Stored data:
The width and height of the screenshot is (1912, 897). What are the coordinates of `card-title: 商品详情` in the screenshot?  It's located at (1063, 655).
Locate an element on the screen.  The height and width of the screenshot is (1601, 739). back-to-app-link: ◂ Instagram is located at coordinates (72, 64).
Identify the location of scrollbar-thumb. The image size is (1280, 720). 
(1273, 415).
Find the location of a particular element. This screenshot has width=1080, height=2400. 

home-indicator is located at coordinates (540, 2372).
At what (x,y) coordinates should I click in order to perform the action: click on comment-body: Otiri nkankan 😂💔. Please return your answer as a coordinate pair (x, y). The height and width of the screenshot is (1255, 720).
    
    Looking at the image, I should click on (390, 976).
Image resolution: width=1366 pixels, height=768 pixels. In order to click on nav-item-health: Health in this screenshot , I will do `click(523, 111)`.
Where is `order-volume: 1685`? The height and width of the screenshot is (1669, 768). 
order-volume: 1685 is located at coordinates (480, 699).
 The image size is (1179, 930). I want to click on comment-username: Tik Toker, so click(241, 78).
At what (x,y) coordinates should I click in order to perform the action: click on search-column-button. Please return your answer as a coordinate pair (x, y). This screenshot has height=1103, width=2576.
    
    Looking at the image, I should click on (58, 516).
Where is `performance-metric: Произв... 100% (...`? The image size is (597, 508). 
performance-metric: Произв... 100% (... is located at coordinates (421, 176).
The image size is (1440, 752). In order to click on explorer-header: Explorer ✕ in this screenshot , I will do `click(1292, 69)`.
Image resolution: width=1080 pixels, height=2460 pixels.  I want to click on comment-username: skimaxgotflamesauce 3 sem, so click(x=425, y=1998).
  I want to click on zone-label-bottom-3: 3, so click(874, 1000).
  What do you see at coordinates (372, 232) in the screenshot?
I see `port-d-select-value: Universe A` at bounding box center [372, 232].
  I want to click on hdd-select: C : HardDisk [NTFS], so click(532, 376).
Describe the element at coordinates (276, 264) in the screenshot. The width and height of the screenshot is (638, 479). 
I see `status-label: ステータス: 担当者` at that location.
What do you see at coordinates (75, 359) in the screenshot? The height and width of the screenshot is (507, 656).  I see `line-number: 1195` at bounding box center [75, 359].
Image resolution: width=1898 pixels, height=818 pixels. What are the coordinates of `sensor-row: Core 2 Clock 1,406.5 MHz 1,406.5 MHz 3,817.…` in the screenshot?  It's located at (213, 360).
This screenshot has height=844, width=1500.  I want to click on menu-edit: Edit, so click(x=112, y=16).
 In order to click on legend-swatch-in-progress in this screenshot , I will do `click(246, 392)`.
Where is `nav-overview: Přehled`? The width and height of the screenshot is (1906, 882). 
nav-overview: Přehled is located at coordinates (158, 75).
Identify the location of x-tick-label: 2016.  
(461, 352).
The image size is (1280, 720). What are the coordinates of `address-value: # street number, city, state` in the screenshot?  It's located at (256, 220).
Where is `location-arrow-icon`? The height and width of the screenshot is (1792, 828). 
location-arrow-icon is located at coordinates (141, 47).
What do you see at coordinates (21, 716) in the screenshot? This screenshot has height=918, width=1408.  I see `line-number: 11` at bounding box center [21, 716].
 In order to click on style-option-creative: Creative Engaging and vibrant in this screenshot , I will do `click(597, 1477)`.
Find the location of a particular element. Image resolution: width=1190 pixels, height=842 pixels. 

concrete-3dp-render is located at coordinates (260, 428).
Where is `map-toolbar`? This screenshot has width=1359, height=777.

What you should do -
Write out the records again, switching each "Where is" to "Where's" and leaving everything else unchanged.

Result -
The width and height of the screenshot is (1912, 897). What are the coordinates of `card-title: 商品详情` in the screenshot?  It's located at (1063, 655).
Locate an element on the screen.  The height and width of the screenshot is (1601, 739). back-to-app-link: ◂ Instagram is located at coordinates (72, 64).
Identify the location of scrollbar-thumb. The image size is (1280, 720). 
(1273, 415).
Find the location of a particular element. This screenshot has width=1080, height=2400. 

home-indicator is located at coordinates (540, 2372).
At what (x,y) coordinates should I click in order to perform the action: click on comment-body: Otiri nkankan 😂💔. Please return your answer as a coordinate pair (x, y). The height and width of the screenshot is (1255, 720).
    
    Looking at the image, I should click on (390, 976).
Image resolution: width=1366 pixels, height=768 pixels. In order to click on nav-item-health: Health in this screenshot , I will do `click(523, 111)`.
Where's `order-volume: 1685`? The height and width of the screenshot is (1669, 768). 
order-volume: 1685 is located at coordinates (480, 699).
 The image size is (1179, 930). I want to click on comment-username: Tik Toker, so click(241, 78).
At what (x,y) coordinates should I click in order to perform the action: click on search-column-button. Please return your answer as a coordinate pair (x, y). This screenshot has height=1103, width=2576.
    
    Looking at the image, I should click on (58, 516).
Where's `performance-metric: Произв... 100% (...`? The image size is (597, 508). 
performance-metric: Произв... 100% (... is located at coordinates (421, 176).
The image size is (1440, 752). In order to click on explorer-header: Explorer ✕ in this screenshot , I will do `click(1292, 69)`.
Image resolution: width=1080 pixels, height=2460 pixels.  I want to click on comment-username: skimaxgotflamesauce 3 sem, so click(x=425, y=1998).
  I want to click on zone-label-bottom-3: 3, so click(874, 1000).
  What do you see at coordinates (372, 232) in the screenshot?
I see `port-d-select-value: Universe A` at bounding box center [372, 232].
  I want to click on hdd-select: C : HardDisk [NTFS], so click(532, 376).
Describe the element at coordinates (276, 264) in the screenshot. The width and height of the screenshot is (638, 479). 
I see `status-label: ステータス: 担当者` at that location.
What do you see at coordinates (75, 359) in the screenshot? The height and width of the screenshot is (507, 656).  I see `line-number: 1195` at bounding box center [75, 359].
Image resolution: width=1898 pixels, height=818 pixels. What are the coordinates of `sensor-row: Core 2 Clock 1,406.5 MHz 1,406.5 MHz 3,817.…` in the screenshot?  It's located at (213, 360).
This screenshot has height=844, width=1500.  I want to click on menu-edit: Edit, so click(x=112, y=16).
 In order to click on legend-swatch-in-progress in this screenshot , I will do `click(246, 392)`.
Where's `nav-overview: Přehled`? The width and height of the screenshot is (1906, 882). 
nav-overview: Přehled is located at coordinates (158, 75).
Identify the location of x-tick-label: 2016.  
(461, 352).
The image size is (1280, 720). What are the coordinates of `address-value: # street number, city, state` in the screenshot?  It's located at (256, 220).
Where's `location-arrow-icon`? The height and width of the screenshot is (1792, 828). 
location-arrow-icon is located at coordinates (141, 47).
What do you see at coordinates (21, 716) in the screenshot? This screenshot has height=918, width=1408.  I see `line-number: 11` at bounding box center [21, 716].
 In order to click on style-option-creative: Creative Engaging and vibrant in this screenshot , I will do `click(597, 1477)`.
Find the location of a particular element. Image resolution: width=1190 pixels, height=842 pixels. 

concrete-3dp-render is located at coordinates (260, 428).
Where's `map-toolbar`? This screenshot has width=1359, height=777.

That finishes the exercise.